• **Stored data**

--- START ---

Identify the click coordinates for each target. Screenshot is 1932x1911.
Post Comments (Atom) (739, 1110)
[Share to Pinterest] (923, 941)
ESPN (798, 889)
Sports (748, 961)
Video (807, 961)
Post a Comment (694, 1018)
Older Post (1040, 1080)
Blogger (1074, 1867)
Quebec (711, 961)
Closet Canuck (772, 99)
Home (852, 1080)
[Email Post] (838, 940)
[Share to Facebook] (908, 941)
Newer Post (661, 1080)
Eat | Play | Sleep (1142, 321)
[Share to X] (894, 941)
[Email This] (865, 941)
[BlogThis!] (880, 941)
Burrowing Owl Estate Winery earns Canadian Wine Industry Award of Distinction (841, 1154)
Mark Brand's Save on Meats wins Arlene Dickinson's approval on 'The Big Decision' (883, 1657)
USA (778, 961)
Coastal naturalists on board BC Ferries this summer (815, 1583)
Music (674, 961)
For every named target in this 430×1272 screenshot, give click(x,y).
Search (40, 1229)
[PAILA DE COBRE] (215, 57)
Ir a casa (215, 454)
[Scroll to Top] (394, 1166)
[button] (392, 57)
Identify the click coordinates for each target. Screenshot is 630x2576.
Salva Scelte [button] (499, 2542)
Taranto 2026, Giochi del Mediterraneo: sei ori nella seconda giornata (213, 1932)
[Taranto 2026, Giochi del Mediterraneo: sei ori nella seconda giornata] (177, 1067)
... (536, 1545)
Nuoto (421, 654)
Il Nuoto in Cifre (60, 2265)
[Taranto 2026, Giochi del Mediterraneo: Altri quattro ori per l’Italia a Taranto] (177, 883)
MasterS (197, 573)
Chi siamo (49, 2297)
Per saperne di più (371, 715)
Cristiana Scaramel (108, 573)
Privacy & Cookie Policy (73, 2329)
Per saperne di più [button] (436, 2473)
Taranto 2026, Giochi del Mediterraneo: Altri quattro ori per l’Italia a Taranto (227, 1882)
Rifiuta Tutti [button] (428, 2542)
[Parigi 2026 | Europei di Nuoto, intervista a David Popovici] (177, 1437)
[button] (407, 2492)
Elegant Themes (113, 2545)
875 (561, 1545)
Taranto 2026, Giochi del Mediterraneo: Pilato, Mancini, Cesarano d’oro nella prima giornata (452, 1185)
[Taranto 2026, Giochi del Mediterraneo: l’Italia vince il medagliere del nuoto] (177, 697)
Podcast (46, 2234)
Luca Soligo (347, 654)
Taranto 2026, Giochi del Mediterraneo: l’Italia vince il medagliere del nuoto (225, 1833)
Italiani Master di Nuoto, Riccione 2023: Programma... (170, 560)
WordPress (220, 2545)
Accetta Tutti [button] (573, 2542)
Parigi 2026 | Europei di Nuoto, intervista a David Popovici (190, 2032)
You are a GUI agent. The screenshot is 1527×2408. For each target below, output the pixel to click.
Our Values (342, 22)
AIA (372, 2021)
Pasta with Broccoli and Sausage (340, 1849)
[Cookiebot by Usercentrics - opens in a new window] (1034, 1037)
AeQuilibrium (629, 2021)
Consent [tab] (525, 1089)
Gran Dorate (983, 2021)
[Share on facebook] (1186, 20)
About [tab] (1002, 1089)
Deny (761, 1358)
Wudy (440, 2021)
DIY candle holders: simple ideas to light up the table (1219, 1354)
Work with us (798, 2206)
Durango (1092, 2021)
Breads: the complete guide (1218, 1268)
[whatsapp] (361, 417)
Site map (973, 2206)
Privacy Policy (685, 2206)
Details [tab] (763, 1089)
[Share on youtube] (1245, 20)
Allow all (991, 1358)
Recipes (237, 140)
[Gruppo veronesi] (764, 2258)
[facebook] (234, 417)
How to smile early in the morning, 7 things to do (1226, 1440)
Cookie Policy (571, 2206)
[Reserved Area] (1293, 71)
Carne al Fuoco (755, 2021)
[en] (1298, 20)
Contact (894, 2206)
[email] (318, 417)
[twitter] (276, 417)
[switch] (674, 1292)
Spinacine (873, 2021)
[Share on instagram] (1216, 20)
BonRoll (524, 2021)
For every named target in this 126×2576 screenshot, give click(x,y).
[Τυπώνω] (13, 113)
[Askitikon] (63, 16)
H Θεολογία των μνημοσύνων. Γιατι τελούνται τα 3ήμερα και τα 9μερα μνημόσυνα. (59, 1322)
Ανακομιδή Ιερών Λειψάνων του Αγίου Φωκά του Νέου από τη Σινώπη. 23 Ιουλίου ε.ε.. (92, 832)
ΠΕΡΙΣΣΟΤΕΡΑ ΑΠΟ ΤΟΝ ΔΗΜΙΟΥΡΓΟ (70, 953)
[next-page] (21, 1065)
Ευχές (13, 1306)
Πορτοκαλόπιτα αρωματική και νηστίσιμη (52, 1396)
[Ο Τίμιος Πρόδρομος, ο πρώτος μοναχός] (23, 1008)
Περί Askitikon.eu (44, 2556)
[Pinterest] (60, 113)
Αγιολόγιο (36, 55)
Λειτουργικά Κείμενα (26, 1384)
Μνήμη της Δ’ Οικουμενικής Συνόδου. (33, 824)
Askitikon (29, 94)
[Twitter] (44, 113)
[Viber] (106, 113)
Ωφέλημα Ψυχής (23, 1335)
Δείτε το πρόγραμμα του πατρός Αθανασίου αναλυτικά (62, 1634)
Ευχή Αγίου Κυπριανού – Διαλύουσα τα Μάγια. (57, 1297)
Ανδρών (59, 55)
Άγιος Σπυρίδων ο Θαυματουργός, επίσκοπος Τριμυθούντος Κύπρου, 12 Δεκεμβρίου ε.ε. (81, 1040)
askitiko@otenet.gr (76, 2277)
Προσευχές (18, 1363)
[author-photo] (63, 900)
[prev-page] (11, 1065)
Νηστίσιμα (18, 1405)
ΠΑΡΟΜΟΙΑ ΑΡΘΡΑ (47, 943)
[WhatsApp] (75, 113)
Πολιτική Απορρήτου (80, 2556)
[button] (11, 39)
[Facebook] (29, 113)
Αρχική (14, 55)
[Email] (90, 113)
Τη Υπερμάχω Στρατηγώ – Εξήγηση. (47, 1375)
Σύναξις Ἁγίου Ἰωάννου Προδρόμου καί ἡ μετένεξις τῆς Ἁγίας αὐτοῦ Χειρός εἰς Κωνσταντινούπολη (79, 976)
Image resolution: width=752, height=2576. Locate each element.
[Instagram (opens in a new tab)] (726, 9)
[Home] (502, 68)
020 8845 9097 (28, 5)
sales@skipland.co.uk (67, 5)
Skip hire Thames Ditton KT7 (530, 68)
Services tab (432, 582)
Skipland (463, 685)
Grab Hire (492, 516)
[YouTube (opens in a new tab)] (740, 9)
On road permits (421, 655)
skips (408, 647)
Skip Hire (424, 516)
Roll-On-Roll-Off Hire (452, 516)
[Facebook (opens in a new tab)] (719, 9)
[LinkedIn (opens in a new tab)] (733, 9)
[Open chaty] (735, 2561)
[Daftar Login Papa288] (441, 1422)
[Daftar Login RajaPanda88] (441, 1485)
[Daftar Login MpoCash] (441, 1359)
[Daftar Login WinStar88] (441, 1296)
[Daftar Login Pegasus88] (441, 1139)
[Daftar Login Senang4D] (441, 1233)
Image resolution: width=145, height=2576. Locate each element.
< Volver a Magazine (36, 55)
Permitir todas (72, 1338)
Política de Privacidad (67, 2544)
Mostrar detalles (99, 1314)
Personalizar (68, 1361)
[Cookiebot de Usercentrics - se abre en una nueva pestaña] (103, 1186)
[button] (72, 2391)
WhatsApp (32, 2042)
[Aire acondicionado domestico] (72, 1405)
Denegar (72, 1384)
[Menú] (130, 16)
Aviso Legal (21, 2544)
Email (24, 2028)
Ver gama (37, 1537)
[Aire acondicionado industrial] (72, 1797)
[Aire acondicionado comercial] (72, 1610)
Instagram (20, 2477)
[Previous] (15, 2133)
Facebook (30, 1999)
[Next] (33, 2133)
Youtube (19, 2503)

--- END ---

Look above for the line holding "Skip Hire (424, 516)" and the line holding "Instagram (20, 2477)". Retype both, and every line between them, word for word and nothing else.

• **ANSWER SECTION**
Skip Hire (424, 516)
Roll-On-Roll-Off Hire (452, 516)
[Facebook (opens in a new tab)] (719, 9)
[LinkedIn (opens in a new tab)] (733, 9)
[Open chaty] (735, 2561)
[Daftar Login Papa288] (441, 1422)
[Daftar Login RajaPanda88] (441, 1485)
[Daftar Login MpoCash] (441, 1359)
[Daftar Login WinStar88] (441, 1296)
[Daftar Login Pegasus88] (441, 1139)
[Daftar Login Senang4D] (441, 1233)
Image resolution: width=145, height=2576. Locate each element.
< Volver a Magazine (36, 55)
Permitir todas (72, 1338)
Política de Privacidad (67, 2544)
Mostrar detalles (99, 1314)
Personalizar (68, 1361)
[Cookiebot de Usercentrics - se abre en una nueva pestaña] (103, 1186)
[button] (72, 2391)
WhatsApp (32, 2042)
[Aire acondicionado domestico] (72, 1405)
Denegar (72, 1384)
[Menú] (130, 16)
Aviso Legal (21, 2544)
Email (24, 2028)
Ver gama (37, 1537)
[Aire acondicionado industrial] (72, 1797)
[Aire acondicionado comercial] (72, 1610)
Instagram (20, 2477)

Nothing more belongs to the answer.